Warning signs will be clear – Job postings may be logical steps
Date: 2008
Author: Daniel A. Lublin
Publication: Metro
Employers are becoming increasingly adept at covering their bases when dismissing employees. But with no legal entitlement to continued employment, no one is indispensable. Canadian employees may have little certainty these days – and less job security.
Here are some signs that you are about to be fired that I have gleaned from my clients in the workplace trenches:
- Your performance is scrutinized. Although your employer need not build a case for incompetence to dismiss you, many try to do it anyway, whether the motivation is sinister, or simply a device to measure dissatisfaction with your work.

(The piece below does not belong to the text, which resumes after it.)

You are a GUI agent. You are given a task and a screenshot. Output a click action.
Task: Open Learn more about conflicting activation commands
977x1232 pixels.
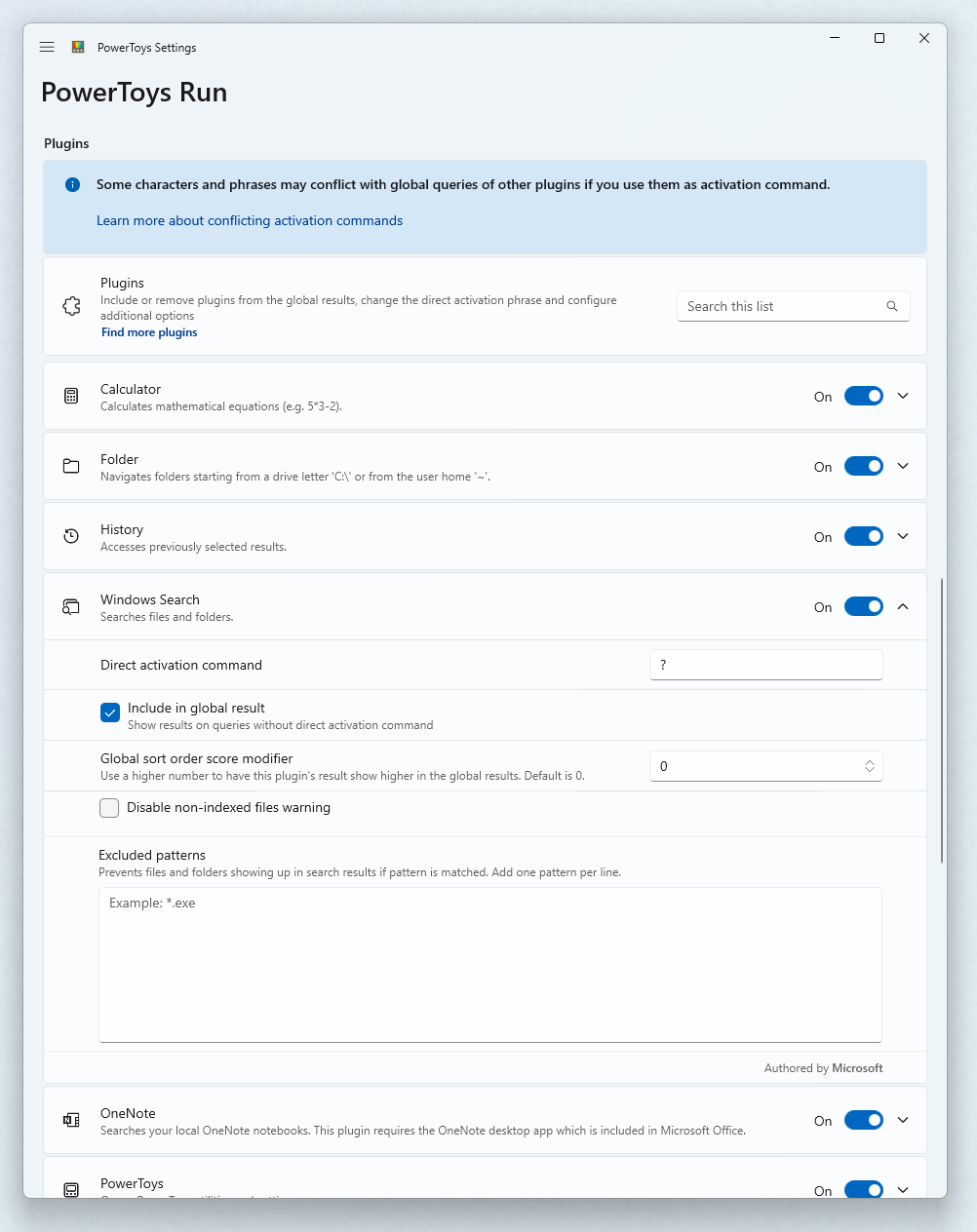pyautogui.click(x=249, y=220)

- Having turned on you already, your employer’s constructive feedback becomes scarce. Once the decision has been made, employers have less incentive to correct deficiencies in your work and in some cases – more of an incentive to reveal them.
- If you handle client accounts, these clients will slowly be introduced to other representatives at the firm. If you are only in the short-term plans, your employer will pass your work to others while you are still there, to make its transition easier after you have left.
- Your work no longer merits praise but rather you are criticized for errors, however small, that were not previously remarked on.
- If your employer assumes, even incorrectly, that you are about to defect to a competitor, expect a swift response. Your computer will be monitored, or your access to the company server restricted. Watch closely as technological “moats” are established. If you do not contact your clients shortly after you leave, you will learn from them that someone else has.
- You experience differential treatment on financial terms. Incentives, such as bonuses, are the most identifiable and among the most contentious issues. With your departure in sight, your employer is disinclined to reward you – but it does not mean it can avoid doing so. Consider whether a contract defines your entitlement, your historical earnings and whether other employees received their bonus after you left.
- If you share an assistant, he or she will gravitate to other employees.
- Memos will arrive with comments where you were previously given instructions or feedback orally. Follow-up memos confirming your conversations will also be sent.
- Your job becomes less defined. Assignments are more menial, shorter term and, ironically, easier to complete. If this persists, you may be constructively dismissed, although my advice to employees is usually to try to persevere rather than to act prematurely and risk being viewed as resigning voluntarily.
- You find your current job posted online, hopefully while looking for another one.